Saved entries:
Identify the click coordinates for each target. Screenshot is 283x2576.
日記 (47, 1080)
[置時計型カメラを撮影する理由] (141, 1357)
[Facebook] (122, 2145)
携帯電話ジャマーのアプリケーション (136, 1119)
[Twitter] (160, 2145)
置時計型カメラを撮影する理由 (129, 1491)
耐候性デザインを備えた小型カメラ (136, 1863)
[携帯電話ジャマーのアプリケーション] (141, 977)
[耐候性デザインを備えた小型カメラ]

• [REQUIREMENT]: Please report every line among the entries that includes "携帯電話ジャマーのアプリケーション".

• [RESULT FOR THIS EXERCISE]:
携帯電話ジャマーのアプリケーション (136, 1119)
[携帯電話ジャマーのアプリケーション] (141, 977)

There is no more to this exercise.